Por definición, pobreza oculta hace referencia al fenómeno que afecta a una persona o su grupo familiar, por la incapacidad de generar ingresos que les permitan mantener su poder adquisitivo y se le ubica en los estratos 3, 4, 5 e incluso 6. No se les tipifica ni reconoce acertadamente en las estadísticas oficiales. Se aprecia evidentemente en pequeños y medianos empresarios, también en empleados, que por circunstancias de quiebra, inestabilidad socioeconómica, pérdida del trabajo o disminución de su remuneración entran en una situación degradante, sin ingresos o con limitaciones económicas muy serías. Vergonzantes, como también se les denomina en baja voz.
Existe una relación directa entre pobreza, sea cualquiera que sea su apellido, exclusión social y fracaso educativo, que golpea a todos los estratos. En la educación superior privada más que en las universidades públicas, la pobreza oculta se hace más evidente, sin duda allí la participación de la clase media es mayor. Bajo circunstancias de pobreza oculta, la situación de fragilidad para los alumnos provenientes de estas familias se torna grave e incide en la permanencia, con las nocivas consecuencias sociales que de esto se deriva.
Sea pública o privada, los pagos de matrícula son una carga familiar. Lógicamente, que los costos privados son significativamente mayores que los públicos en donde además el valor de la matrícula se diferencia por estrato: a menor estrato menor monto. Los alumnos de pobreza oculta, socioeconómicamente, según la clasificación nacional, no están ubicados como vulnerables. Con recursos o sin ellos, allí viven y así se les identifica.
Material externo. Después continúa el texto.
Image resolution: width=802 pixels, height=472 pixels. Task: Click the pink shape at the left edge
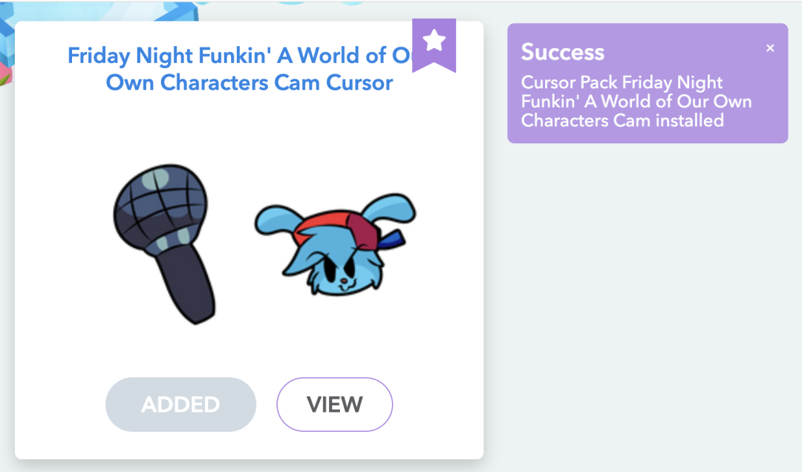pyautogui.click(x=4, y=74)
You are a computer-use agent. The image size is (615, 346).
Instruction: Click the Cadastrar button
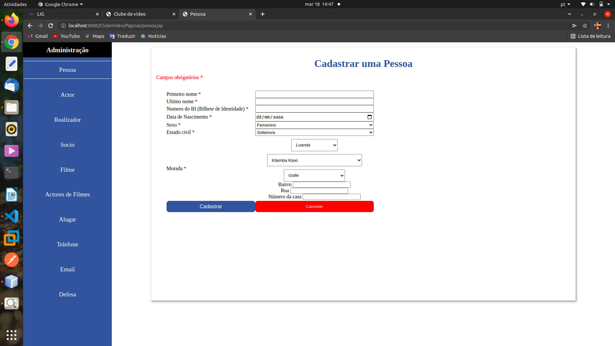pyautogui.click(x=211, y=207)
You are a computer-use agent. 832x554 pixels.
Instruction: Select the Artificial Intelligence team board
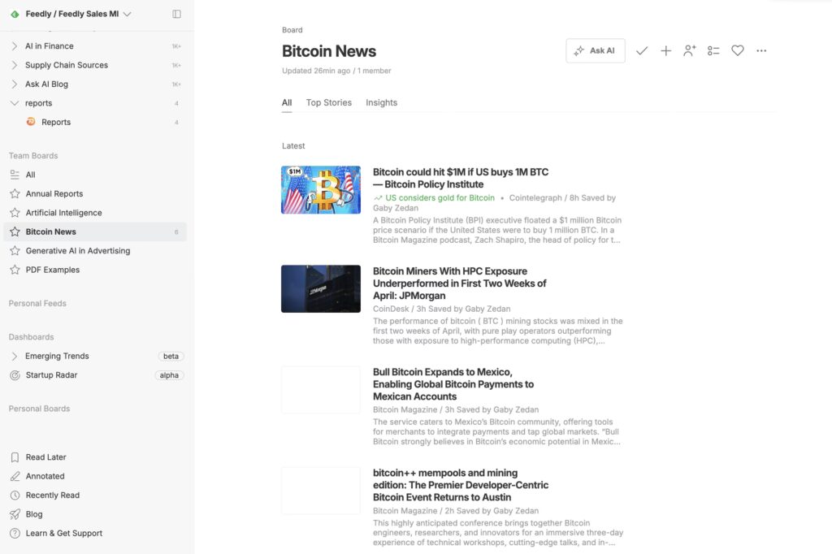coord(63,213)

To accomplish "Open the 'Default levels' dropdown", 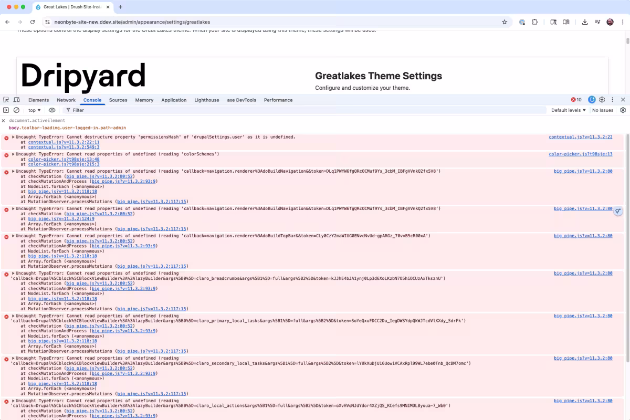I will [x=568, y=110].

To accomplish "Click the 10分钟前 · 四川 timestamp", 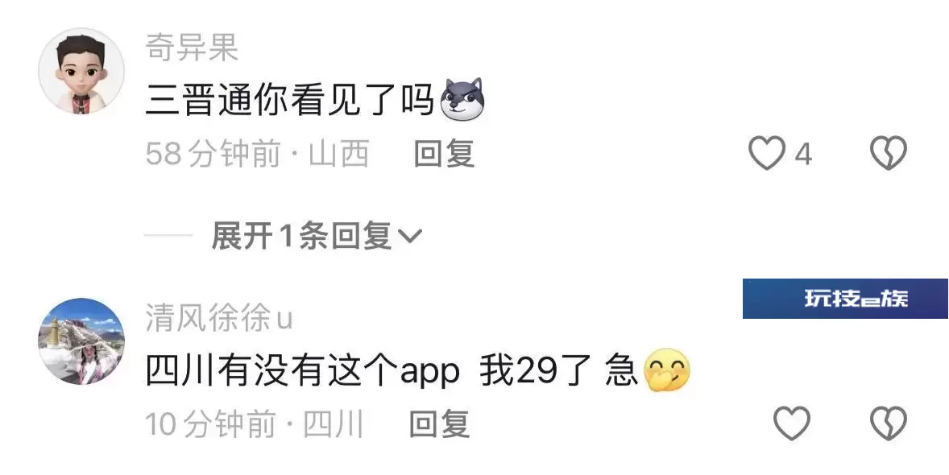I will point(255,423).
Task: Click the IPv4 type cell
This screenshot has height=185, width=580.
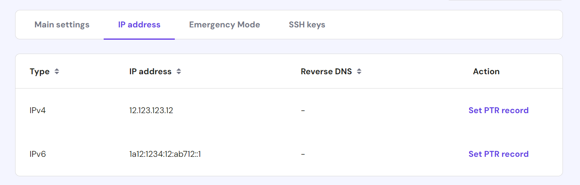Action: tap(38, 110)
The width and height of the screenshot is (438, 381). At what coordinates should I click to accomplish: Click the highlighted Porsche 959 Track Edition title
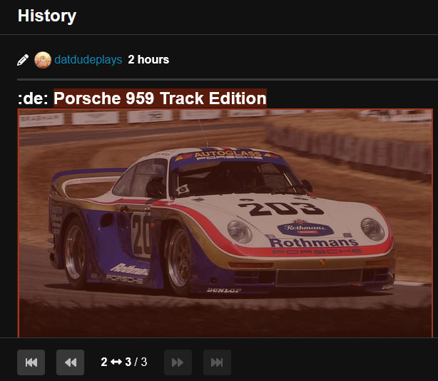[x=160, y=98]
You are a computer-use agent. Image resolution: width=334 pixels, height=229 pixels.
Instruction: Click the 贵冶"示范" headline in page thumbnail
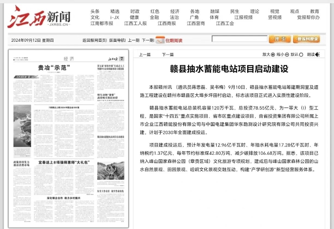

Con referencia a ciudades pequeñas de departamentos de bajo desarrollo productivo, como las muchas que hay en Colombia, el empleo es muy fluctuante y depende de factores socioeconómicos muy cambiantes que no generan estabilidad; además, la industrialización o la trasformación productiva es casi inexistente o muy precaria, por no decir artesanal, lo cual no ofrece el adelanto necesario y deseado, ni sus réditos sociales. Por lo tanto, sin tener una cifra exacta, la pobreza oculta tiene oscilaciones temporales muy marcadas en estas urbes y lo que en ellas se reconoce como estrato medio quizá sea bajo, al comparar con ciudades de mayor desenvolvimiento.
Además de los estragos de la pandemia y los duelos que todos llevamos a cuestas y que por lo que se ve seguirán incrementándose, lo más dramático, por lo menos en mi ciudad, es que la pobreza vergonzante ya no está tan oculta. Las dificultades económicas amalgaman a los estratos que la padecen en un solo conglomerado de profundas dificultades económicas.
De acuerdo, debe haber, al menos, matricula cero para estudiantes de universidades públicas de los estratos 1, 2 y 3, significativamente la gran mayoría. No obstante, sería conveniente que oficialmente y con la debida frecuencia se analizara la pobreza oculta, sus implicaciones y formas viables de mitigación. Hoy en muchas universidades, tanto publicas como privadas, la pobreza oculta asoma su cara y esto merece un análisis más profundo, uno que aborde sus causas, consecuencias y soluciones.